• _Data to process_:
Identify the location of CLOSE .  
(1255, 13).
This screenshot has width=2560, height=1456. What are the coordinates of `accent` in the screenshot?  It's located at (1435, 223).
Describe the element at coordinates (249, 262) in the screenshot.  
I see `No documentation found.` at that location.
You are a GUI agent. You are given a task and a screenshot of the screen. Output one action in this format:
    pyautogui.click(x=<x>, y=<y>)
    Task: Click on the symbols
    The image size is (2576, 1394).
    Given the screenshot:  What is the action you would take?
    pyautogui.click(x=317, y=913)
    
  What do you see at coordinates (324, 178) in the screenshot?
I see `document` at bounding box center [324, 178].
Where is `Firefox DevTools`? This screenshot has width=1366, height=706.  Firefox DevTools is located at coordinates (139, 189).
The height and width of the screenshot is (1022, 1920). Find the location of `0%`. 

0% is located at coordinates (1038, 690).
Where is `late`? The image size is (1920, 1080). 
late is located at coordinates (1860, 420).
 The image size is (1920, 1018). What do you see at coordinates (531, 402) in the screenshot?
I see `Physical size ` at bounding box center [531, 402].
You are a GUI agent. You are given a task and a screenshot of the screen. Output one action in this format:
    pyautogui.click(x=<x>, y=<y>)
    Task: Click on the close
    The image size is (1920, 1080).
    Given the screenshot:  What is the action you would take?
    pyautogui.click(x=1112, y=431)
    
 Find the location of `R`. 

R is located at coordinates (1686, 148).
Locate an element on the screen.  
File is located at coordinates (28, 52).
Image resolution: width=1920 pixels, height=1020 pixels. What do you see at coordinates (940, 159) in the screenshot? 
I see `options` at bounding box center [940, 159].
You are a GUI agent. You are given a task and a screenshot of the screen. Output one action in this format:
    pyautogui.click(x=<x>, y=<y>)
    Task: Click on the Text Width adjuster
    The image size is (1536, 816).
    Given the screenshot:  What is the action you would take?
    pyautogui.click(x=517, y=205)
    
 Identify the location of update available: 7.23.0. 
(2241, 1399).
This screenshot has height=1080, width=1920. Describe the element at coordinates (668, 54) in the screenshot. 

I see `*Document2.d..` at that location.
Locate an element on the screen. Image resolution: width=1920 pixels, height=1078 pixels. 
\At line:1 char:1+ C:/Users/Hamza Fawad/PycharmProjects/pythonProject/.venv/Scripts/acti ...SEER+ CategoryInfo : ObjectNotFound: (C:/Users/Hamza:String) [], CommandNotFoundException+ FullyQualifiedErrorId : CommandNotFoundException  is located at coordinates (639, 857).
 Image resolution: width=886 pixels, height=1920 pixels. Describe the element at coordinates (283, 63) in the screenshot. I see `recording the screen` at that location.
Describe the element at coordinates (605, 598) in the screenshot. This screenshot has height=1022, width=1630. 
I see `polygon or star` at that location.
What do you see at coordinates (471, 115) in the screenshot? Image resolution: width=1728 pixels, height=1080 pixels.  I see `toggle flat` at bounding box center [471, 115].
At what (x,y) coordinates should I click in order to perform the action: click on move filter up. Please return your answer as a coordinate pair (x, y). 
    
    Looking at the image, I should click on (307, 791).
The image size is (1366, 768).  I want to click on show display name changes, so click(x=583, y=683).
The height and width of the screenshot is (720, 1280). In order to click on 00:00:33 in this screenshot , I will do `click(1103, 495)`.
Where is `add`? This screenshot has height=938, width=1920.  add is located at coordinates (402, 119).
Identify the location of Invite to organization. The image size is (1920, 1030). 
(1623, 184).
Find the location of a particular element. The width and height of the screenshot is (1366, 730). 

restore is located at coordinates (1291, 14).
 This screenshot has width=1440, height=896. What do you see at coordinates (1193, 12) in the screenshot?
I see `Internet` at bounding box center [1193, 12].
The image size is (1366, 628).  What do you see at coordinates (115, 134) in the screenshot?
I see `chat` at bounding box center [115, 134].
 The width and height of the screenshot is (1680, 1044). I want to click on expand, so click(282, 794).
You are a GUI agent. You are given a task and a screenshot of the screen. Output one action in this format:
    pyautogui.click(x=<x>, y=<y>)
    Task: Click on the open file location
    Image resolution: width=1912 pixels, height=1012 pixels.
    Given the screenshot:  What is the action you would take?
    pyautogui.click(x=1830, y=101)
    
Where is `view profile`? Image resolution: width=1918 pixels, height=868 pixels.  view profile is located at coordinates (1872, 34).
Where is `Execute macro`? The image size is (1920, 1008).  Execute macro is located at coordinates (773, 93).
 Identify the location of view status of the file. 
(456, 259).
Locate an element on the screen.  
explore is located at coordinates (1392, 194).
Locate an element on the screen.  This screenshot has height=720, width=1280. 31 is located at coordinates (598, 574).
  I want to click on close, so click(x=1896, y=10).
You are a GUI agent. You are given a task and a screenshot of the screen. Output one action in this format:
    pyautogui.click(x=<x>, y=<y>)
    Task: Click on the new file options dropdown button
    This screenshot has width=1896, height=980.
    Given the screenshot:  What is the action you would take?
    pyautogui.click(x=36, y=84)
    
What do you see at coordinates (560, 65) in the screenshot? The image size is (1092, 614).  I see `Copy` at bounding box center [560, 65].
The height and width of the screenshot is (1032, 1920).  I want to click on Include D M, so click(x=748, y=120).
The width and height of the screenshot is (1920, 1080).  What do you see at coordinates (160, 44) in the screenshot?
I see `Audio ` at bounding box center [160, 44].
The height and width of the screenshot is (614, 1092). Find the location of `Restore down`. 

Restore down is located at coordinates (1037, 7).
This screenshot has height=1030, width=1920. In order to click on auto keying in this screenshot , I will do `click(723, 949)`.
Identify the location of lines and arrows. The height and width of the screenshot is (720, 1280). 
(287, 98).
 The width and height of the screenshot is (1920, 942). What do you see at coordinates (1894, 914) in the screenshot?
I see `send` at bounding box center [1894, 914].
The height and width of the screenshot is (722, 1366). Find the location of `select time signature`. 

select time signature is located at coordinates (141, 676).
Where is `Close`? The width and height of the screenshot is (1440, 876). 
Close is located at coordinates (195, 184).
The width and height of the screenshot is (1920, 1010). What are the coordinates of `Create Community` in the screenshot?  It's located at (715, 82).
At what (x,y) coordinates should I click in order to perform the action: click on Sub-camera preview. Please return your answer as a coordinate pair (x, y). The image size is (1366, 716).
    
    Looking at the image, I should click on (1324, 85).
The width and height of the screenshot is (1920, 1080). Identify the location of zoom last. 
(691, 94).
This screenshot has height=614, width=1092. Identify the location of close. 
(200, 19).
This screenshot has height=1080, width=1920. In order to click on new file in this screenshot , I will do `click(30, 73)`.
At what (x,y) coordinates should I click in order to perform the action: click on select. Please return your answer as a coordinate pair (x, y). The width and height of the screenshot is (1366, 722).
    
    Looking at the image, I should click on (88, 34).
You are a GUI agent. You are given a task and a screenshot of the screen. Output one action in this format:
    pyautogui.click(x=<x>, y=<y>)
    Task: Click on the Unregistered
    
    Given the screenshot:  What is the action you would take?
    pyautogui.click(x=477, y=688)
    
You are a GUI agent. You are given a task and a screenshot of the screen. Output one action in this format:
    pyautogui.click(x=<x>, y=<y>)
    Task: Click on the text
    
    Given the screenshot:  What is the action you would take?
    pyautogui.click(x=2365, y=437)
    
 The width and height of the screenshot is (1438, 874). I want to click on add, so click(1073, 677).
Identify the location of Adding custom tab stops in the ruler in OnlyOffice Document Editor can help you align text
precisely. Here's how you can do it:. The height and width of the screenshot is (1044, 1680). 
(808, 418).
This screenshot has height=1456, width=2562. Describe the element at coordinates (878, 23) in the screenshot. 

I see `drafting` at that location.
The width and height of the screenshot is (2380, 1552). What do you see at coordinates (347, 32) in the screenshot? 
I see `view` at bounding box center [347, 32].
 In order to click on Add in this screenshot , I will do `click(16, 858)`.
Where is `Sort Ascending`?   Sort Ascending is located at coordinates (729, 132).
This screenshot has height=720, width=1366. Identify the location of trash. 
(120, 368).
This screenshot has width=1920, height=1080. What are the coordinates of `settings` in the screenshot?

• _What to produce_: Lay out as a Markdown table the lines of the items starting with the line containing "Identify the location of lines" and going on through the line containing "select time signature is", with a Row column giving each line's number and a Text column giving the line itself. Skip blank lines.

• _Task result_:
| Row | Text |
|---|---|
| 1 | Identify the location of lines and arrows. The height and width of the screenshot is (720, 1280).  |
| 2 | (287, 98). |
| 3 |  The width and height of the screenshot is (1920, 942). What do you see at coordinates (1894, 914) in the screenshot? |
| 4 | I see `send` at bounding box center [1894, 914]. |
| 5 | The height and width of the screenshot is (722, 1366). Find the location of `select time signature`.  |
| 6 | select time signature is located at coordinates (141, 676). |